Mosquito immunity studies have focused mainly on characterizing immune effector mechanisms elicited against parasites, bacteria and more recently, viruses. However, those elicited against entomopathogenic fungi remain poorly understood, despite the ubiquitous nature of these microorganisms and their unique invasion route that bypasses the midgut epithelium, an important immune tissue and physical barrier. Here, we used the malaria vector Anopheles gambiae as a model to investigate the role of melanization, a potent immune effector mechanism of arthropods, in mosquito defense against the entomopathogenic fungus Beauveria bassiana, using in vivo functional genetic analysis and confocal microscopy. The temporal monitoring of fungal growth in mosquitoes injected with B. bassiana conidia showed that melanin eventually formed on all stages, including conidia, germ tubes and hyphae, except the single cell hyphal bodies. Nevertheless, melanin rarely aborted the growth of any of these stages and the mycelium continued growing despite being melanized. Silencing TEP1 and CLIPA8, key positive regulators of Plasmodium and bacterial melanization in A. gambiae, abolished completely melanin formation on hyphae but not on germinating conidia or germ tubes. The detection of a layer of hemocytes surrounding germinating conidia but not hyphae suggested that melanization of early fungal stages is cell-mediated while that of late stages is a humoral response dependent on TEP1 and CLIPA8. Microscopic analysis revealed specific association of TEP1 with surfaces of hyphae and the requirement of both, TEP1 and CLIPA8, for recruiting phenoloxidase to these surfaces. Finally, fungal proliferation was more rapid in TEP1 and CLIPA8 knockdown mosquitoes which exhibited increased sensitivity to natural B. bassiana infections than controls. In sum, the mosquito melanization response retards significantly B. bassiana growth and dissemination, a finding that may be exploited to design transgenic fungi with more potent bio-control activities against mosquitoes.

Melanocytes and melanin represent a first line of innate immunity against Candida albicans.

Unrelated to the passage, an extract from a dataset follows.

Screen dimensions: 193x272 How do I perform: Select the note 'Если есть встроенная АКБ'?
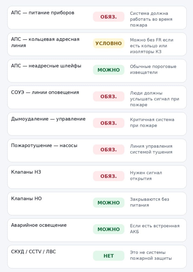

Melanocytes are dendritic cells located in the skin and mucosae that synthesize melanin. Some infections induce hypo- or hyperpigmentation, which is associated with the activation of Toll-like receptors (TLRs), especially TLR4. Candida albicans is an opportunist pathogen that can switch between blastoconidia and hyphae forms; the latter is associated with invasion. Our objectives in this study were to ascertain whether C. albicans induces pigmentation in melanocytes and whether this process is dependent on TLR activation, as well as relating this with the antifungal activity of melanin as a first line of innate immunity against fungal infections. Normal human melanocytes were stimulated with C. albicans supernatants or with crude extracts of the blastoconidia or hyphae forms, and pigmentation and TLR2/TLR4 expression were measured. Expression of the melanosomal antigens Melan-A and gp100 was examined for any correlation with increased melanin levels or antifungal activity in melanocyte lysates. Melanosomal antigens were induced earlier than cell pigmentation, and hyphae induced stronger melanization than blastoconidia. Notably, when melanocytes were stimulated with crude extracts of C. albicans, the cell surface expression of TLR2/TLR4 began at 48 h post-stimulation and peaked at 72 h. At this time, blastoconidia induced both TLR2 and TLR4 expression, whereas hyphae only induced TLR4 expression. Taken together, these results suggest that melanocytes play a key role in innate immune responses against C. albicans infections by recognizing pathogenic forms of C. albicans via TLR4, resulting in increased melanin content and inhibition of infection.